Start a Conversation

Unsolved

This post is more than 5 years old

3962

July 28th, 2013 18:00

Ask the Expert Summary: Symmetrix Performance Analysis & Monitoring

Ask the Expert Summary: Symmetrix Performance

Analysis & Monitoring

Introduction

This article summaries 2013 Chinese ATE activity: “Symmetrix Performance Analysis & Monitoring ". The original thread is https://community.emc.com/thread/173593.

Detailed information

Question 1:

What kinds of tools can perform Symmetrix Performance Analysis and Monitoring?

Answer:

In general, to monitor the Symmetrix performance, we use the tools Symmetrix Performance Analyzer and EMC IonixControlCenter Performance Manager.

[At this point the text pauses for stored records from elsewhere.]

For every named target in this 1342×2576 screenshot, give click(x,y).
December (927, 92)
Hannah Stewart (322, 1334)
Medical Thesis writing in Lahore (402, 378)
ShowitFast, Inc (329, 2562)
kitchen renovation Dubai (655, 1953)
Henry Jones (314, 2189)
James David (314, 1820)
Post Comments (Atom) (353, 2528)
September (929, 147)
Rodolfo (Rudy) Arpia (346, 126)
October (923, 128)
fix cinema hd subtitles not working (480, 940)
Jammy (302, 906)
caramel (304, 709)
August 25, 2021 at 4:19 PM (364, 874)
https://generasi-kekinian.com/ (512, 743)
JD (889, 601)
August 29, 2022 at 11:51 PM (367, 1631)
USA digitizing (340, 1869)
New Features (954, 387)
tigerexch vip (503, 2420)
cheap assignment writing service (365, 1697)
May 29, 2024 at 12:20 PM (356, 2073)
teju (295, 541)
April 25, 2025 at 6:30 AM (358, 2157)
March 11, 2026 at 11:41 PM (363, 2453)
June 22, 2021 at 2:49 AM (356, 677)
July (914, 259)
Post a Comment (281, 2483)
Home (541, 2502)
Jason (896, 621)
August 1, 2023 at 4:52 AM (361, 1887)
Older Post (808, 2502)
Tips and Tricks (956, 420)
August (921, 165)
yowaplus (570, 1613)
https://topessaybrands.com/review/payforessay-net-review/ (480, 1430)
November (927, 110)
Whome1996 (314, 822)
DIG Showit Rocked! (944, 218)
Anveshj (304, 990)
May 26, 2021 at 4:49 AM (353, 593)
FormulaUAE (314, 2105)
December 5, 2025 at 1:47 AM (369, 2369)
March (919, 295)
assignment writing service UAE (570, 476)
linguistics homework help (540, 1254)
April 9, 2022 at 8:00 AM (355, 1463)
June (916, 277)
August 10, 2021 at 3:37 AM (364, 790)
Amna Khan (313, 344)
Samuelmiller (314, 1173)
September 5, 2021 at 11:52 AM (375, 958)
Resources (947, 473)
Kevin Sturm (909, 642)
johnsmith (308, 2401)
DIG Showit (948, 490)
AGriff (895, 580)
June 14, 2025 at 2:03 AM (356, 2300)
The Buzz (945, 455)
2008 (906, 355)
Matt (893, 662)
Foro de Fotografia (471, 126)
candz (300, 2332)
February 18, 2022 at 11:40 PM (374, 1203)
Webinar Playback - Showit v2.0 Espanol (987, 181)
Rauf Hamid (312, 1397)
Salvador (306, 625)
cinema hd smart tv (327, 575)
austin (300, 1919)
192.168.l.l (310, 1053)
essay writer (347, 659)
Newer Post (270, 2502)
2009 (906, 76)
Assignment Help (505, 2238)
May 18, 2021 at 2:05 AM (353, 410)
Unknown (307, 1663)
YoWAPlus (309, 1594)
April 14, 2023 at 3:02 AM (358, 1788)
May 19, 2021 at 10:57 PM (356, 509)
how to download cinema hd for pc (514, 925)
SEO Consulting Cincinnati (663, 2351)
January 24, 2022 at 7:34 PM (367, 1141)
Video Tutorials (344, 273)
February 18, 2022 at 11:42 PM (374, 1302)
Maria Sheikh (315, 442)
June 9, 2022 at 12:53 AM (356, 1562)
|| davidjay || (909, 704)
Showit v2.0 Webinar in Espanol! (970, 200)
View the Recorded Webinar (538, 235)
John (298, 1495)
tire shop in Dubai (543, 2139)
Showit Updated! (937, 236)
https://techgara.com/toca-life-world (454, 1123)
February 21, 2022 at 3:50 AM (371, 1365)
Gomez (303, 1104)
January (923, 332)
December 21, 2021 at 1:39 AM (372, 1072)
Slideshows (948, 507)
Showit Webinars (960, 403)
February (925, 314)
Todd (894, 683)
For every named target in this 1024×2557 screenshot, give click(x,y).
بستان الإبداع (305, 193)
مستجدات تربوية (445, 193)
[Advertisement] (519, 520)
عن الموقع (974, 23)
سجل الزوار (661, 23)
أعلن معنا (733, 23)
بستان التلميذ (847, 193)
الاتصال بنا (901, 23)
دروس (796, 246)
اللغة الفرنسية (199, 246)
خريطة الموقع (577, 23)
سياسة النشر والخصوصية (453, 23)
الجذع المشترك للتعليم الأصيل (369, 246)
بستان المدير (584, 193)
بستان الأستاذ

EMC Symmetrix Performance Analyzer (SPA) is a simple, intuitive, browser-based user interface for the purpose of historical trending and analysis of the performance data. It was developed to overlay the Symmetrix Management Console (SMC). From the SMC, the SPA interface opens its own separate web window. To install the Symmetrix Performance Analyzer (SPA), you must first install the Symmetrix Management Console (SMC), and include the SPA license. SPA is included in the SMC installation package however, the SPA license is not. The SPA license can be added to SMC, according to the Symmetrix serial number (SID), to manage the license. SPA adds an optional layer of data collection, analysis, and presentation tools to the SMC implementation. You can use SPA to:

  • View graphs detailing the system’s performance
  • Drill-down through the data to investigate an issue
  • Monitor performance over time

The key capabilities of Symmetrix Performance Analyzer are:

  • Dashboard view – configurable for user-defined views.
  • Heat map –provides real-time heat map of the entire array.
  • Real-time monitoring –allows a storage administrator to monitor the system real-time.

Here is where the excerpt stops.